Gut, der Punkt bezüglich der Hundehaufen auf öffentlichen Flächen wäre also geklärt, aber was ist nun mit Hundekot auf Wiesen und Weiden also genaugenommen auf Futterflächen von Nutztieren?

Auch hier sollte der Hundekot vom Hundehalter aufgesammelt werden. Meistens wird ein spezieller Erreger aufgeführt: Neospora caninum. Der Hund ist sein Endwirt, die Kuh und ihr Kalb ein sogenannter Zwischenwirt, aber auf diesen Erreger kommen wir später noch zurück.
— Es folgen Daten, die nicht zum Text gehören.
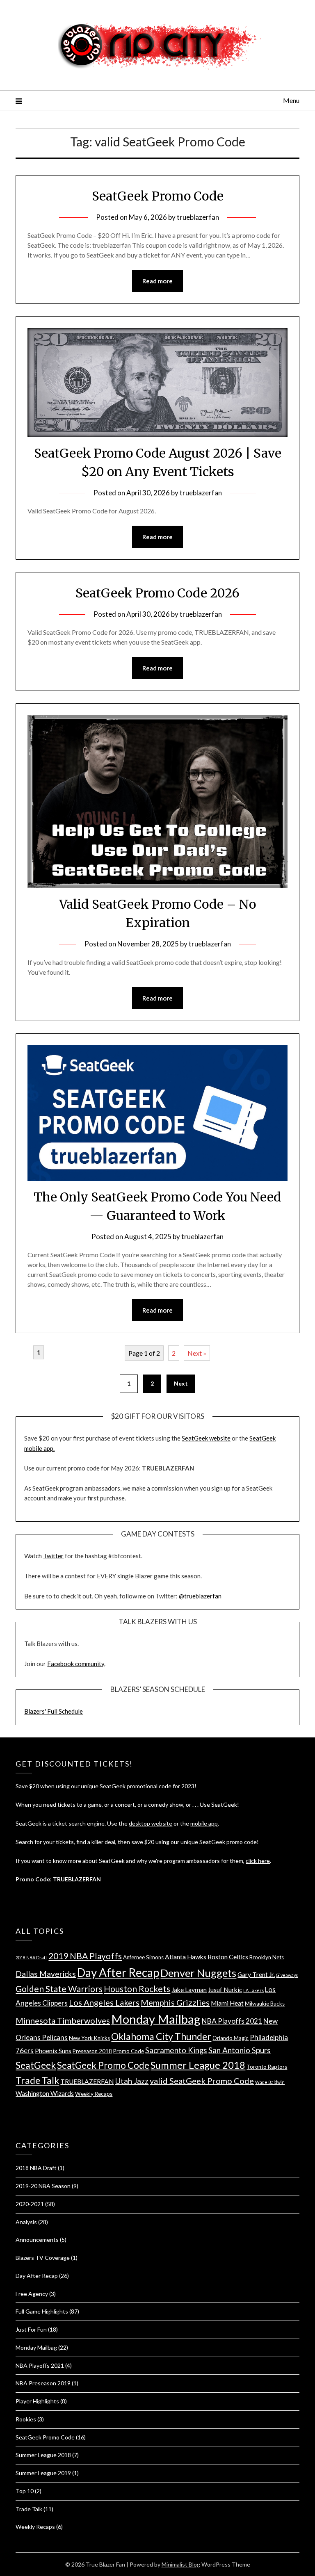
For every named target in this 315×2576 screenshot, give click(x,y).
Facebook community (75, 1663)
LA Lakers (253, 1990)
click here (258, 1860)
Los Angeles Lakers (104, 2002)
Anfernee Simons (143, 1957)
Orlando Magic (230, 2038)
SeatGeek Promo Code (158, 196)
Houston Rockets (137, 1988)
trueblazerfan (198, 217)
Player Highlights (37, 2401)
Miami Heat (227, 2003)
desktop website (150, 1823)
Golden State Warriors (59, 1988)
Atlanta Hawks (185, 1956)
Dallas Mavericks (46, 1974)
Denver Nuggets (198, 1973)
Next (181, 1383)
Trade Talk (37, 2080)
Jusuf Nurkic (225, 1989)
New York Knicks (89, 2038)
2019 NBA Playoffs (85, 1956)
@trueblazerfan (200, 1596)
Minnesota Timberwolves (63, 2020)
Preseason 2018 (92, 2051)
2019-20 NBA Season (43, 2185)
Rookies (26, 2419)
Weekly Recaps (93, 2093)
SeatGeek (36, 2065)
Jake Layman (189, 1989)
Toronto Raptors (267, 2066)
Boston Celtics (228, 1956)
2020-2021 (30, 2203)
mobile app (204, 1823)
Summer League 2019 (43, 2472)
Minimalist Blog (181, 2564)
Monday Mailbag (156, 2019)
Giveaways (287, 1975)
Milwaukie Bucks (265, 2003)
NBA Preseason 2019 (43, 2383)
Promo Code (128, 2051)
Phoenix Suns (53, 2050)
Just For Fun (31, 2329)
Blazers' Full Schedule (53, 1711)
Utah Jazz (131, 2081)
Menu (291, 100)
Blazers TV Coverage (43, 2257)
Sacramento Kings (176, 2050)
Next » (196, 1353)
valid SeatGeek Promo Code (202, 2081)
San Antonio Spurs (239, 2050)
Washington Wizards (45, 2093)
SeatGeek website (206, 1438)
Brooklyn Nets (266, 1957)
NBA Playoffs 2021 (232, 2021)
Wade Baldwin (270, 2082)
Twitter (53, 1555)
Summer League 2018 (198, 2065)
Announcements (37, 2239)
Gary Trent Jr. (256, 1974)
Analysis (26, 2221)
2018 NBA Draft (31, 1957)
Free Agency (32, 2293)
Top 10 (25, 2490)
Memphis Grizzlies (175, 2002)
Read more (157, 281)
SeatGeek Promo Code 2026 (157, 593)
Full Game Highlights (42, 2311)
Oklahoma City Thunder (161, 2036)
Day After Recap (118, 1972)
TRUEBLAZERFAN (87, 2081)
Die meisten pflanzenfressenden Nutztiere bei uns (Kühe, Schafe, Ziegen und Pferde) nehmen Hundekot nicht direkt beim Grasen auf. Sie fressen das Gras einfach nicht, auf dem sich Hundekot oder ihr eigener Kot befindet. Auf Weideflächen kann man das sehr gut beobachten. Die Weide ist nicht gleichmäßig abgefressen, sondern es sind immer wieder Stellen mit saftigem hohem Gras zu sehen, die nicht gefressen werden. Dieses Gras wird von den Weidetieren verschmäht. Dort liegt eben ihr eigener Kot, oder der von anderen Tieren.

Anders sieht es aus, wenn das Gras gemäht und zu Heu oder Silage verarbeitet wird. Hundekot wird dann im Futter verteilt und mit eingearbeitet. Die Tiere können so nicht mehr „drum herum fressen“ wie sie das auf der Weide tun. Sie nehmen den Hundekot nun zwangsläufig mit ihrem Futter auf. Außerdem führt der Hundekot im Futter zu einem schnelleren Verderben des Futters an sich. Die Keimbelastung steigt und auch die Belastung mit Parasiten kann ansteigen.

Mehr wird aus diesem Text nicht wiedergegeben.